Der Absenkungsbescheid stützt sich inhaltlich vor allem auf das Gutachten des Dr. K., der in seinem Gutachten vom 20. August 2009 die bisherige MdE-Bewertung auf psychiatrischem Fachgebiet als "deutlich zu hoch" einstufte und die MdE auf lediglich 10 v.H. einschätzte. Er kritisierte allerdings dabei allein die bisherigen Begutachtungen, da aus seiner Sicht nur von einer leichten unfallbedingten psychischen Störung auszugehen sei. Allerdings hat auch er festgestellt, dass eine Verschlimmerung nicht eingetreten ist. Zutreffend hatte das Sozialgericht die Beklagte darauf hingewiesen, dass diesem Gutachten keine nach Erlass des Bescheides vom 12. Januar 2004 eingetretene Änderung der gesundheitlichen Verhältnisse zu entnehmen ist. Damit ergibt sich bereits aus rechtlicher Sicht, dass die von Dr. K. vertretene MdE-Bewertung nicht zu einer Herabsetzung der Rente führen kann. Insoweit fehlt es an der für § 48 des Zehnten Buchs Sozialgesetzbuch (SGB X) notwendigen nachträglichen wesentlichen Änderung in den tatsächlichen Verhältnissen. Es ist damit für die im Rahmen des § 109 SGG maßgeblichen Frage, ob die Gutachten neue beweiserheblichen Gesichtspunkte hervorgebracht haben, nicht von Bedeutung, dass Dr. D. - in nachvollziehbarer Weise - darlegt, warum eine MdE von 30 v.H. auf psychiatrischem Fachgebiet durchgehend angemessen erscheint.

Soweit sich Dr. H. mit den Gutachten des Dr. F. und Dr. K. im Hinblick auf die Bewegungseinschränkungen im rechten Kniegelenk und rechten Sprunggelenk auseinandersetzt, bestätigt er das Ergebnis der Gutachten des Dr. E. und Dr. B., die dem Rentenbescheid vom 12. Januar 2004 zugrunde lagen, mit dem die Beklagte wegen der Folgen einer Patellatrümmerfraktur rechts, einer Sprunggelenkesfraktur rechts und eines dabei begleitenden erheblichen Schmerzsyndroms eine MdE um 60 v.H. gewährt.
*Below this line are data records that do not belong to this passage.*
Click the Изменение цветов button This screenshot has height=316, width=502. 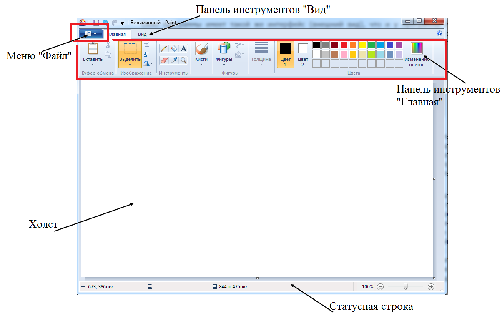tap(417, 55)
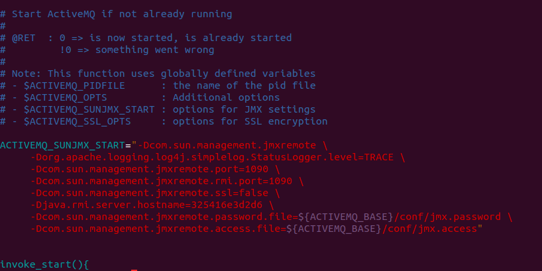Screen dimensions: 542x271
Task: Click the invoke_start() function definition
Action: [x=44, y=265]
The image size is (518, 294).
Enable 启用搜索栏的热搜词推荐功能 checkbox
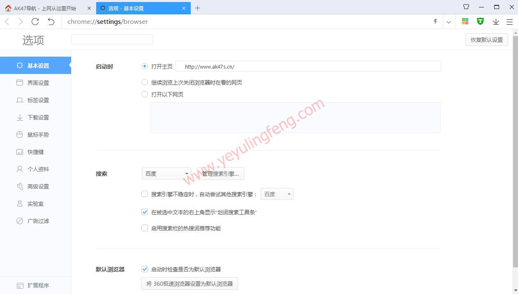coord(145,228)
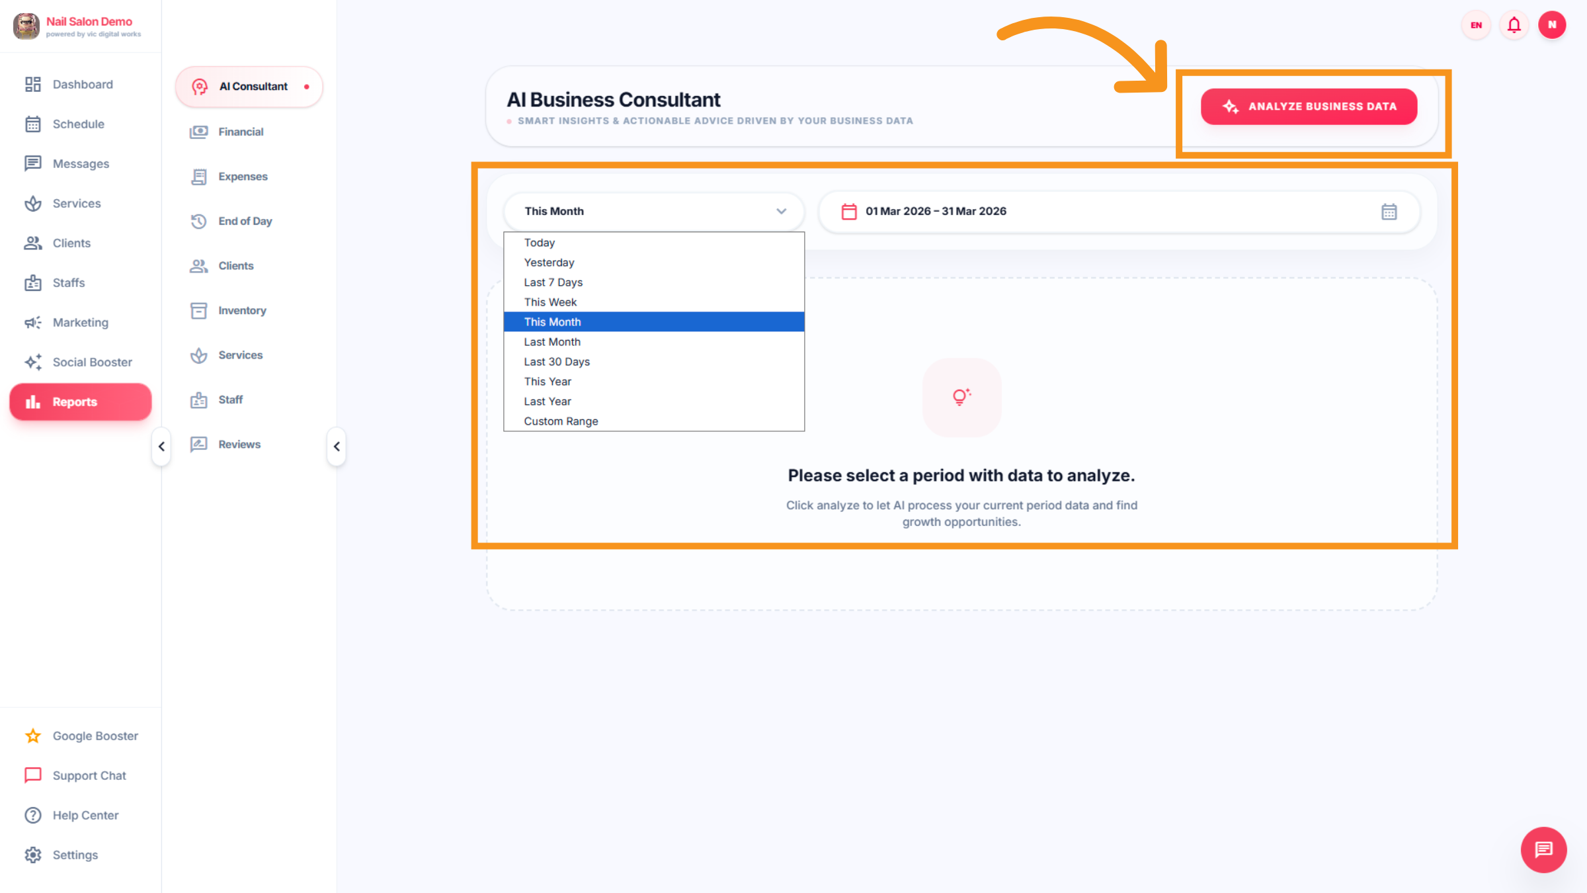Open the Inventory report icon
Image resolution: width=1587 pixels, height=893 pixels.
198,310
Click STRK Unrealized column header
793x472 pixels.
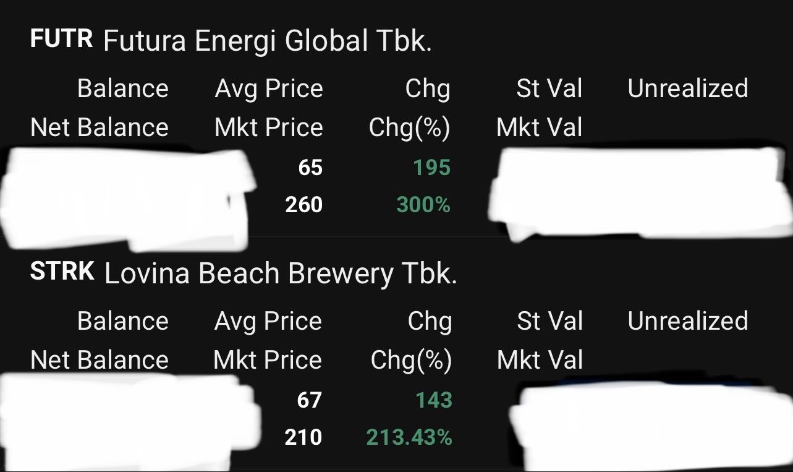688,321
Zu der hier maßgebenden Frage, ob auf chirurgisch-orthopädischem Fachgebiet eine Verschlimmerung oder Verbesserung eingetreten ist, findet sich in dem Gutachten keine gegenüber Dr. F. abweichende Beurteilung. Differenzen bestehen beim Untersuchungsbefund zur Beweglichkeit des rechten Sprunggelenks. Im Ergebnis stellte Dr. F. ausdrücklich fest, dass keine Verschlimmerung eingetreten ist; es findet sich aber im Rahmen der Bewertung keine Aussage, dass auf orthopädischem Fachgebiet eine wesentliche Verbesserung eingetreten sei.

Allerdings setzt sich Dr. H. mit den konträren Untersuchungsbefunden eingehend auseinander, so dass insoweit ein neuer beweiserheblicher Gesichtspunkte für das Fehlen einer tatsächlichen Verbesserung und damit einer wesentlichen Änderung im Sinne des § 48 SGB X vorgebracht wird. Da insoweit die Leistungsbeurteilung auf eine breitere Grundlage gestellt wurde, ist eine teilweise Übernahme der Kosten für dieses Gutachten angebracht, die der Senat mit einer Quote von einem Drittel der Gutachtenskosten bewertet.

Die Kostenentscheidung beruht auf der entsprechenden Anwendung des § 193 Abs. 1 SGG.
Dieser Beschluss ist gemäß § 177 SGG unanfechtbar und ergeht kostenfrei (§ 183 SGG).